### Records shown
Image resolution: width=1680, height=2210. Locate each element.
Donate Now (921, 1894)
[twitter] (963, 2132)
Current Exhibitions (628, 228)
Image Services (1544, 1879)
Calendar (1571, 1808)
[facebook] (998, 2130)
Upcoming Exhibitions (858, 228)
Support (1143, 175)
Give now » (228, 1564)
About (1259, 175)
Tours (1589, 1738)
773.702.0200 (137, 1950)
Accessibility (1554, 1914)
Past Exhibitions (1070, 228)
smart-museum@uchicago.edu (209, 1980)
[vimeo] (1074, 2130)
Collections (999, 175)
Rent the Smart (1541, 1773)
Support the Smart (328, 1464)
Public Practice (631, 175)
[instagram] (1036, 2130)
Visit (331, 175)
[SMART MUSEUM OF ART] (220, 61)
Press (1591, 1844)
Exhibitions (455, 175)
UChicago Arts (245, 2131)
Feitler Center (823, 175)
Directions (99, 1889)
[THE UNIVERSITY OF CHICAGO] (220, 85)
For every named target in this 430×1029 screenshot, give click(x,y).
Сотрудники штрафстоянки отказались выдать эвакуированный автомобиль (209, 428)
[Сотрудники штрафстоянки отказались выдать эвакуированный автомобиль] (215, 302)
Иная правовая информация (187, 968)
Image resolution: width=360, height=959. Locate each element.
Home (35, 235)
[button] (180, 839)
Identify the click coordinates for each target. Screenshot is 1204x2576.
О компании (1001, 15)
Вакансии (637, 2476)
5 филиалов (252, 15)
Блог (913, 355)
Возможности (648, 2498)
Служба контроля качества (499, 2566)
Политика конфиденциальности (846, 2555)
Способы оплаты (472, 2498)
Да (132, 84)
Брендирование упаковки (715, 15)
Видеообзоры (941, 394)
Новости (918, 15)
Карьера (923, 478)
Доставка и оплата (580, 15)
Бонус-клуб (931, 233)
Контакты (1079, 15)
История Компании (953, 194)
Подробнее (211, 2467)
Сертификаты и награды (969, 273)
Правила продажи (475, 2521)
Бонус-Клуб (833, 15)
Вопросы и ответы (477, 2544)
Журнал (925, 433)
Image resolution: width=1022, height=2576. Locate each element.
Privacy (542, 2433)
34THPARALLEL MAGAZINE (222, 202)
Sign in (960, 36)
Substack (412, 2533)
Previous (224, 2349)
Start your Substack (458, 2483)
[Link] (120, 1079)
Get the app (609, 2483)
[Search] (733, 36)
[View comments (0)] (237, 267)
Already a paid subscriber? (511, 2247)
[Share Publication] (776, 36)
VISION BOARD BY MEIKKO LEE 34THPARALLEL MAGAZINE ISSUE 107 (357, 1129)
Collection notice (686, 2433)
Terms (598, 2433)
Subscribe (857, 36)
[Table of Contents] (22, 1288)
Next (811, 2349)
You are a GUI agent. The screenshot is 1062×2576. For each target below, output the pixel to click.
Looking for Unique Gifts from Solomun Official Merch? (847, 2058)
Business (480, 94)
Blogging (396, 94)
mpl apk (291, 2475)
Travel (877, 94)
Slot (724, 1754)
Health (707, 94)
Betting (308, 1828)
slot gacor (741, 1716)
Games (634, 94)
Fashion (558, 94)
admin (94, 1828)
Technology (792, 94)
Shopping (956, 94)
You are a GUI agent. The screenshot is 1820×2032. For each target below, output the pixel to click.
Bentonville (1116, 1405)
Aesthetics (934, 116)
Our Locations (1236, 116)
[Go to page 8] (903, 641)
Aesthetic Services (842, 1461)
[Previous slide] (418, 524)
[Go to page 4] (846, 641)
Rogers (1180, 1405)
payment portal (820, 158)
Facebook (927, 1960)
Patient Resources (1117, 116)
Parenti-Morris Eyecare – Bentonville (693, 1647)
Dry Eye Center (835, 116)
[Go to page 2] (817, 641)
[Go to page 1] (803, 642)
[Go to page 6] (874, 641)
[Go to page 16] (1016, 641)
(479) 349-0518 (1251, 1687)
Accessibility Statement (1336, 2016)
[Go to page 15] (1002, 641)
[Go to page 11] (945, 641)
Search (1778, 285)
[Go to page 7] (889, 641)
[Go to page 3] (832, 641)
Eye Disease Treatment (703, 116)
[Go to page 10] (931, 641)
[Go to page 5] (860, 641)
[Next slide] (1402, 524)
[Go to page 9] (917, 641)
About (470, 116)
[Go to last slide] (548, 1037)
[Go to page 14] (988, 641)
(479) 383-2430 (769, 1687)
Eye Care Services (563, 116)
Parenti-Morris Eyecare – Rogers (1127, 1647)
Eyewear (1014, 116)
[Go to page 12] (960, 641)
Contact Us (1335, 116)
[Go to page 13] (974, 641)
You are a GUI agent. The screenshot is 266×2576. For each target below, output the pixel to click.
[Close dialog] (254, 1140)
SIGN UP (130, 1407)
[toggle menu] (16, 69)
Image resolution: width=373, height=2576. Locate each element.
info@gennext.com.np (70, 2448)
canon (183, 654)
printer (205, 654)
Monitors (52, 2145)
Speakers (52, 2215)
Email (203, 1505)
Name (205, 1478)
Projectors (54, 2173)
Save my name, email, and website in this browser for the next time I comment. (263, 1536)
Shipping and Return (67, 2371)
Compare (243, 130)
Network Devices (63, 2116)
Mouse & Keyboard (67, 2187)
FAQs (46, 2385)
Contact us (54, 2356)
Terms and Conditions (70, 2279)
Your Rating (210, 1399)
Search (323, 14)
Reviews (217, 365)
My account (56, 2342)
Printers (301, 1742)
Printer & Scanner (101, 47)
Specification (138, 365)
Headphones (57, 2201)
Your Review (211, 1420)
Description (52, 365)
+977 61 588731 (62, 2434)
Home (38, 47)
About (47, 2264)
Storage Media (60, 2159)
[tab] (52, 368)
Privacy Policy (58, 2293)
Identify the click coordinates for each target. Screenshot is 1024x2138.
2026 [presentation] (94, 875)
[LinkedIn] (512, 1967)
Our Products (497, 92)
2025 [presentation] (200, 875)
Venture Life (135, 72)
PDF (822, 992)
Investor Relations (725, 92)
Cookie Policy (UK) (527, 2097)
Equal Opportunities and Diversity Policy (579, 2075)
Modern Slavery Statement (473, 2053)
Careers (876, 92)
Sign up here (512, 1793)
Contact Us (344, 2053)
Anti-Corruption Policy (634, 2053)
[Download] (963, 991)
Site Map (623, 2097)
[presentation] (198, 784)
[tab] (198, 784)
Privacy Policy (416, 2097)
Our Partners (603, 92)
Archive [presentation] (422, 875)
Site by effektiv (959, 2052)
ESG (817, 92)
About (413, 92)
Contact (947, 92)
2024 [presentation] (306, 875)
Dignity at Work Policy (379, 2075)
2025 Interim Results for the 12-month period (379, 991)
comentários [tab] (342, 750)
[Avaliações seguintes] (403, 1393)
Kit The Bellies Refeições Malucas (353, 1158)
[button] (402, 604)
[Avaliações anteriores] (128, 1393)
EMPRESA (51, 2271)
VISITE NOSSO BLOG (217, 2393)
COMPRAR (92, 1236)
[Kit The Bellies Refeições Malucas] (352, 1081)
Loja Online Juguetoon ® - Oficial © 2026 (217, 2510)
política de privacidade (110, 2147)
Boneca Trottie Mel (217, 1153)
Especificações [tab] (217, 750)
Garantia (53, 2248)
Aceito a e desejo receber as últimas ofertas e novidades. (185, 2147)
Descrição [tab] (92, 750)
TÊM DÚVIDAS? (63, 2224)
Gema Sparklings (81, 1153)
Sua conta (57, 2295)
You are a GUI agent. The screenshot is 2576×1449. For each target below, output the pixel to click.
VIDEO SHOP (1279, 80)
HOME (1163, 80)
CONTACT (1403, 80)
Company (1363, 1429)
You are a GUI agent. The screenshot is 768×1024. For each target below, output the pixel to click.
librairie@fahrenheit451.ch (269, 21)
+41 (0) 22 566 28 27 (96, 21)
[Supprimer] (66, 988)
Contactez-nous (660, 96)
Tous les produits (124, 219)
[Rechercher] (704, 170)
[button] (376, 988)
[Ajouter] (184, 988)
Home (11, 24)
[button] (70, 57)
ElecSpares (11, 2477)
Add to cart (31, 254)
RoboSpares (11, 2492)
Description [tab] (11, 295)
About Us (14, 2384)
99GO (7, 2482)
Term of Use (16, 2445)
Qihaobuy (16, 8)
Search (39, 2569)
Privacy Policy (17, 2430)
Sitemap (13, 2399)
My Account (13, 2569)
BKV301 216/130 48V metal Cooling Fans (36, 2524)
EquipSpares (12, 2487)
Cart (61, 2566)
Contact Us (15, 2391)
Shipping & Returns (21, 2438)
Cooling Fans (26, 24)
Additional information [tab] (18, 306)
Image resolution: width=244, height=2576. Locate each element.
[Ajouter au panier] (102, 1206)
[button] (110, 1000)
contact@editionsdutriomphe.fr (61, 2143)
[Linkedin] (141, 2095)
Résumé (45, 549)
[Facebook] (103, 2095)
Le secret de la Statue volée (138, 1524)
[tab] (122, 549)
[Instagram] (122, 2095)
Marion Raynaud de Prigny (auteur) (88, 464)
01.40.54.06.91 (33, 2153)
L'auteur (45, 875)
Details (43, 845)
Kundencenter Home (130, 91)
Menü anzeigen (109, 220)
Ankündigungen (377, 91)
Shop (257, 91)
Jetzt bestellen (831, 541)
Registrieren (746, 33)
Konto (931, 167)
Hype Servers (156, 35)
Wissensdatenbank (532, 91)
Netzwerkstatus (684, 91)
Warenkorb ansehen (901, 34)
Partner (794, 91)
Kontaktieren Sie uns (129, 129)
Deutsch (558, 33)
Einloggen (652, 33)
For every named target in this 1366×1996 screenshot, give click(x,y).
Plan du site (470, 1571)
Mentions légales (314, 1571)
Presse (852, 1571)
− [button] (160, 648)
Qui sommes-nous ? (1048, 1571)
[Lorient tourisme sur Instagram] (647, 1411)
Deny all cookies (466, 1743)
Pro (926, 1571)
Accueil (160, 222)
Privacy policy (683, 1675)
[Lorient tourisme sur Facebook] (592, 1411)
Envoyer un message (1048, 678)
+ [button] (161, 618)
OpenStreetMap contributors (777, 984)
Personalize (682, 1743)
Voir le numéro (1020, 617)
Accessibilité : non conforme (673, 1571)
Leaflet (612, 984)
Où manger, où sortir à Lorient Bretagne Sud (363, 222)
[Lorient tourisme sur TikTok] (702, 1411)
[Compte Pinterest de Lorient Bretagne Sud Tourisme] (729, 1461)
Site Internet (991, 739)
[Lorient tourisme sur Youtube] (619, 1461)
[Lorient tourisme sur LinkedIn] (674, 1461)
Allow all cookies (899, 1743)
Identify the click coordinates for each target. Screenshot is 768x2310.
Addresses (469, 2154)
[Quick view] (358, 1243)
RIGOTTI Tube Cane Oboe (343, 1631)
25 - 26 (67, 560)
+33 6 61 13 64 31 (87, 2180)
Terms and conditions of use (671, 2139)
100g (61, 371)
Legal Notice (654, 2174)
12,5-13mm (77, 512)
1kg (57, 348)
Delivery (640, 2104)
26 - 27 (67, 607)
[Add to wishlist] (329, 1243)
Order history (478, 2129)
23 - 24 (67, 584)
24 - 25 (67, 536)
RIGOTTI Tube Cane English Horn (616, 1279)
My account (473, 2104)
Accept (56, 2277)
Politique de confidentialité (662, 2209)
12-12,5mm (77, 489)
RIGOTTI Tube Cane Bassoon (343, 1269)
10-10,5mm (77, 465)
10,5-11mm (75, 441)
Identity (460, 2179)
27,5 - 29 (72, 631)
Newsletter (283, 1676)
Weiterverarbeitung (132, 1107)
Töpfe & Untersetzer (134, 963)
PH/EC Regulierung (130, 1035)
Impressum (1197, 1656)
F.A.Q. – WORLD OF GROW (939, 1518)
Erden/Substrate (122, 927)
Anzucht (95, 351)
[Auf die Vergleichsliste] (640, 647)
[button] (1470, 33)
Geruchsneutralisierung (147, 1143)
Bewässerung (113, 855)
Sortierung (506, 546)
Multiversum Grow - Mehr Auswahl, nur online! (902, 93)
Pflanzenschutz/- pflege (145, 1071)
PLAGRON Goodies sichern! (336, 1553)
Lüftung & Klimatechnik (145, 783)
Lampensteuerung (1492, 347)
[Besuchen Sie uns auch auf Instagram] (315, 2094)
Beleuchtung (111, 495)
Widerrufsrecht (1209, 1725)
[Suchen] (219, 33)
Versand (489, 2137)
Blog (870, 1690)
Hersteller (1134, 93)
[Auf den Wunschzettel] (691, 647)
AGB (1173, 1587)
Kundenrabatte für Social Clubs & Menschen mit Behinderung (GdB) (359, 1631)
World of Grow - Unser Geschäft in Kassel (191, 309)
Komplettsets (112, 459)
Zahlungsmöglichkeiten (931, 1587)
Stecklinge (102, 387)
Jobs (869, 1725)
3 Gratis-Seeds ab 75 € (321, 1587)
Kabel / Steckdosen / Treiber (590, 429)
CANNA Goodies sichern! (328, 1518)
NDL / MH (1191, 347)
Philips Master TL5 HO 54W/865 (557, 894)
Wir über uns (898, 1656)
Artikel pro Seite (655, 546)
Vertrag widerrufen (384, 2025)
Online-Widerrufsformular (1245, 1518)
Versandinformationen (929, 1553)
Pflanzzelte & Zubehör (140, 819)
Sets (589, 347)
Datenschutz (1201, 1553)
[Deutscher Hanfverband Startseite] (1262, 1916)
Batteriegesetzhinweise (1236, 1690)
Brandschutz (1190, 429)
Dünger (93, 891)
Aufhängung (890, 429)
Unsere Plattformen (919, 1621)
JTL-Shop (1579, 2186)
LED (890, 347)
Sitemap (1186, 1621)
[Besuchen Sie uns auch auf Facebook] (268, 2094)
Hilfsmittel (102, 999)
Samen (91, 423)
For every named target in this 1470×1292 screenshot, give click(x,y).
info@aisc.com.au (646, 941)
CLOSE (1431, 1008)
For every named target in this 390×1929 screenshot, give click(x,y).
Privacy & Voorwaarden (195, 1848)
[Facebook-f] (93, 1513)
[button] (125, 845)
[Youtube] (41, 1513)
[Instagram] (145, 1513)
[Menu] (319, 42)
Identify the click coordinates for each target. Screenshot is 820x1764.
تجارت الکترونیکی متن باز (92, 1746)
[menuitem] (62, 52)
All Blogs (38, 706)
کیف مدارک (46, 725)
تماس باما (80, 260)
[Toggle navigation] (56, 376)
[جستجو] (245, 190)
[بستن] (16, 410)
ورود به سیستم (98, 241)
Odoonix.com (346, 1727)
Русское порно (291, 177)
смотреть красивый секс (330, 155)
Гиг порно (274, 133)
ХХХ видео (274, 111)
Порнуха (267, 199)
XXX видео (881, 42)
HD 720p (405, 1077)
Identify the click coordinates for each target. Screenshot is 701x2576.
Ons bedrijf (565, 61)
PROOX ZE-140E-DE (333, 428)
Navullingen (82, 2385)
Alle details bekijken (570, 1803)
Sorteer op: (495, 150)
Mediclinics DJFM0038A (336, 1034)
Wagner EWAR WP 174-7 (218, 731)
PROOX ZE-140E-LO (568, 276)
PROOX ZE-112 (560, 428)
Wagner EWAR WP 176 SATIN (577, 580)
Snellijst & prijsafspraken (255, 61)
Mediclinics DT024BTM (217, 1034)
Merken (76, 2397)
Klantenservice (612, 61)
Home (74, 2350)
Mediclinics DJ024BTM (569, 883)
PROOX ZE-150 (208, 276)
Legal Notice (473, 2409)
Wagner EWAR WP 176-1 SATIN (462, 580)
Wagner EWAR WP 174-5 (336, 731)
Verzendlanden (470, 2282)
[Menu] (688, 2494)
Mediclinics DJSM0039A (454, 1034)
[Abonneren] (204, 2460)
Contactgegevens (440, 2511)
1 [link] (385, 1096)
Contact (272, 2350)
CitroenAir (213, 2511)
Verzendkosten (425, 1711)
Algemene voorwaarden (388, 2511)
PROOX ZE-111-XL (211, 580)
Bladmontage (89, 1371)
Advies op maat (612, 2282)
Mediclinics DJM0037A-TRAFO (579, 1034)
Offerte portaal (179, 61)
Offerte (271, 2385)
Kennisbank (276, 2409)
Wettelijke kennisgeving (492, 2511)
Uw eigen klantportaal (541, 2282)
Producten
######
* [Task to complete]
Return exactly, and only, the lines above starting at the line that contains "Видеообзоры (941, 394)" and ending at the line that contains "Subscribe (857, 36)".

* [Output of the exercise]
Видеообзоры (941, 394)
Новости (918, 15)
Карьера (923, 478)
Доставка и оплата (580, 15)
Бонус-клуб (931, 233)
Контакты (1079, 15)
История Компании (953, 194)
Подробнее (211, 2467)
Сертификаты и награды (969, 273)
Правила продажи (475, 2521)
Бонус-Клуб (833, 15)
Вопросы и ответы (477, 2544)
Журнал (925, 433)
Image resolution: width=1022, height=2576. Locate each element.
Privacy (542, 2433)
34THPARALLEL MAGAZINE (222, 202)
Sign in (960, 36)
Substack (412, 2533)
Previous (224, 2349)
Start your Substack (458, 2483)
[Link] (120, 1079)
Get the app (609, 2483)
[Search] (733, 36)
[View comments (0)] (237, 267)
Already a paid subscriber? (511, 2247)
[Share Publication] (776, 36)
VISION BOARD BY MEIKKO LEE 34THPARALLEL MAGAZINE ISSUE 107 (357, 1129)
Collection notice (686, 2433)
Terms (598, 2433)
Subscribe (857, 36)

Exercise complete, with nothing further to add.